## Chapter 04 Linear Equations in Two Variables

### 4.1 Introduction

In earlier classes, you have studied linear equations in one variable. Can you write down a linear equation in one variable? You may say that $x+1=0, x+\sqrt{2}=0$ and $\sqrt{2} y+\sqrt{3}=0$ are examples of linear equations in one variable. You also know that such equations have a unique (i.e., one and only one) solution. You may also remember how to represent the solution on a number line. In this chapter, the knowledge of linear equations in one variable shall be recalled and extended to that of two variables. You will be considering questions like: Does a linear equation in two variables have a solution? If yes, is it unique? What does the solution look like on the Cartesian plane? You shall also use the concepts you studied in Chapter 3 to answer these questions.

### 4.2 Linear Equations

Let us first recall what you have studied so far. Consider the following equation:

2 x+5=0

Its solution, i.e., the root of the equation, is $-\frac{5}{2}$. This can be represented on the number line as shown below:

Fig. 4.1

While solving an equation, you must always keep the following points in mind:

The solution of a linear equation is not affected when:

(i) the same number is added to (or subtracted from) both the sides of the equation.
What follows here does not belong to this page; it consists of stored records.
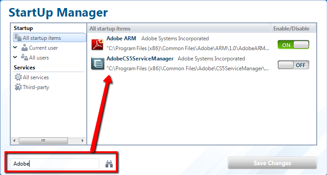Click the All services gear icon
The height and width of the screenshot is (175, 327).
(18, 77)
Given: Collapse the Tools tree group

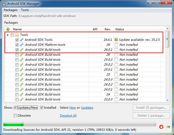Looking at the screenshot, I should (x=8, y=35).
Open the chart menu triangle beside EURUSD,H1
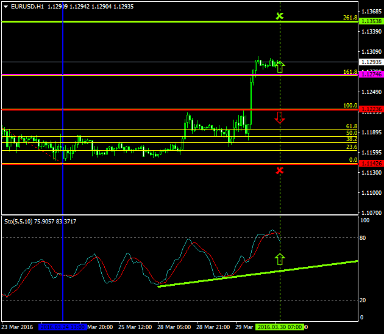 5,6
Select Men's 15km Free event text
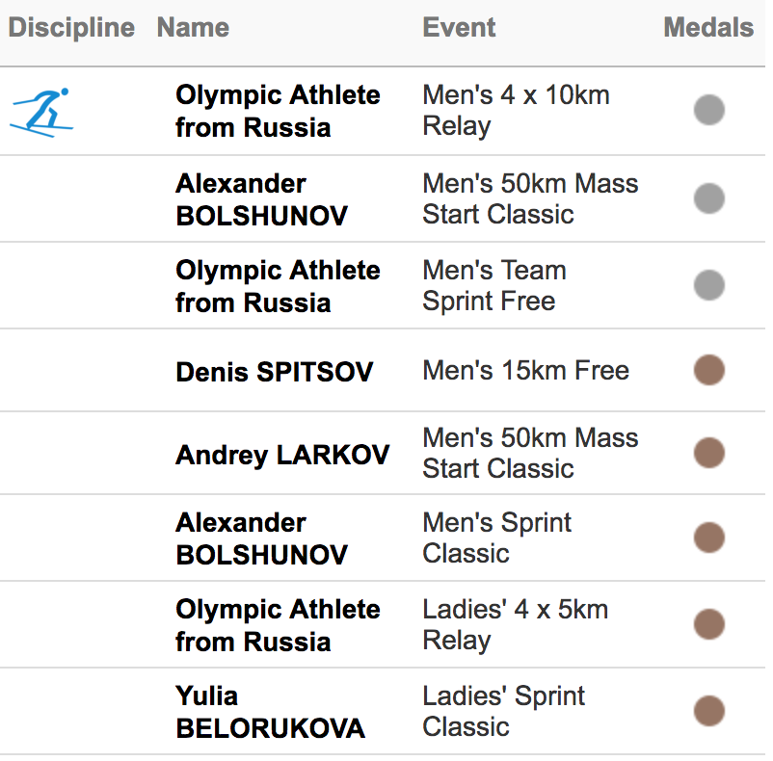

(ii) you multiply or divide both the sides of the equation by the same non-zero number.

Let us now consider the following situation: In a One-day International Cricket match between India and Sri Lanka played in Nagpur, two Indian batsmen together scored 176 runs. Express this information in the form of an equation.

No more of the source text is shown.